[Opening PROVIDED DATA section]
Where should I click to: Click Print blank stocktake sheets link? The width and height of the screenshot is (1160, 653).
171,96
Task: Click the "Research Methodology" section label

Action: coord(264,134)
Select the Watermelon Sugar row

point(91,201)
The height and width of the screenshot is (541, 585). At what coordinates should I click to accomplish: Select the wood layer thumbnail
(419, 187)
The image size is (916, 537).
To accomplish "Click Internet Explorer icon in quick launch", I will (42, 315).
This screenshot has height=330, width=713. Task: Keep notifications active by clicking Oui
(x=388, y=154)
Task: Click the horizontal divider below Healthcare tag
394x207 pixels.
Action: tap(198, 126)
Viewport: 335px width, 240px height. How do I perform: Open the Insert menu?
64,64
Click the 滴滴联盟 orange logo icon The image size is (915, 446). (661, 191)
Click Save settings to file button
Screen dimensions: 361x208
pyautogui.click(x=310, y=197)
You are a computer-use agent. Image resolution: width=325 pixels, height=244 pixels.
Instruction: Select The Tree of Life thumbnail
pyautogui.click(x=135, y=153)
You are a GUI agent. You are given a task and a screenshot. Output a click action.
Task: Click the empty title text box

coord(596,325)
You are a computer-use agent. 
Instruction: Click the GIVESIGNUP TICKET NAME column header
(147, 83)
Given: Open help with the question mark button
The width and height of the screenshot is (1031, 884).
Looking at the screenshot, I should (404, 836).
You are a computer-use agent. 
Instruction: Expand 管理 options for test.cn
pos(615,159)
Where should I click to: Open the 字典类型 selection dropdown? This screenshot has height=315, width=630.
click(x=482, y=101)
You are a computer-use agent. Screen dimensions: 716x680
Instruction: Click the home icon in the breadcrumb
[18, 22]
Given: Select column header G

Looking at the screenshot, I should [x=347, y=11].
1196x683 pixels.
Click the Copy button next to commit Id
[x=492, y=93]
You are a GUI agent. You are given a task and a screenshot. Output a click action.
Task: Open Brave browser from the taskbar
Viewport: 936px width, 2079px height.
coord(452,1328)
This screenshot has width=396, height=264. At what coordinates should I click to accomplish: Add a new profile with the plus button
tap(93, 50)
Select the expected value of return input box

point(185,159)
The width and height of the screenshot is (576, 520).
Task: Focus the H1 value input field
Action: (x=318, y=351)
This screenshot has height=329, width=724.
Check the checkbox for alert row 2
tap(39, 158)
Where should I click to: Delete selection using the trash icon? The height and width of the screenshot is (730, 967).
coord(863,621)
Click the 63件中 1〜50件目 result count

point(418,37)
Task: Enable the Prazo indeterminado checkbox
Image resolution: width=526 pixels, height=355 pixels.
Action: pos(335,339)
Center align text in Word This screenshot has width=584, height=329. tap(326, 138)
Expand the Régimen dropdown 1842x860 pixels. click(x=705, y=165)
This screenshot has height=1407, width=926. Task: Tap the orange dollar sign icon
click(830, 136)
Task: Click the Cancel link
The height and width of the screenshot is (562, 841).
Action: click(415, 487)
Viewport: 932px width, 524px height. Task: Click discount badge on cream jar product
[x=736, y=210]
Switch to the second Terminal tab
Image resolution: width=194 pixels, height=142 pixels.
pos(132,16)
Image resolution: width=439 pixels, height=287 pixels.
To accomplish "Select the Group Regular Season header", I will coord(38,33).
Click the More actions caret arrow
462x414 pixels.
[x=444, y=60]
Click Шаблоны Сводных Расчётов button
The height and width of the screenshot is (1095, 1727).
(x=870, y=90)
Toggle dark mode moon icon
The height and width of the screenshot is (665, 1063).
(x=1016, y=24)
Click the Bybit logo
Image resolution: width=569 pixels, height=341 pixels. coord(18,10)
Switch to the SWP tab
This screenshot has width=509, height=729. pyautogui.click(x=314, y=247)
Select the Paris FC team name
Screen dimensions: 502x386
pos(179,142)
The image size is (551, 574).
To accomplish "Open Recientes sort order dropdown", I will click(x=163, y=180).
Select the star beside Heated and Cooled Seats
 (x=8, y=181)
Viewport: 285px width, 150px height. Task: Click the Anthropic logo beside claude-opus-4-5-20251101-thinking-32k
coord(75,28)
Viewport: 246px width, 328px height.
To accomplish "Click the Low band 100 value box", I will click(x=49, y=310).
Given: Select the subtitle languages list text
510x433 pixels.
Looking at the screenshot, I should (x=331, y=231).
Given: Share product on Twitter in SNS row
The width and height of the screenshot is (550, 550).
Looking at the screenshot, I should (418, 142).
[Closing PROVIDED DATA section]
Using the listing above, work out how many lines include the word "size", and report that number alone.

3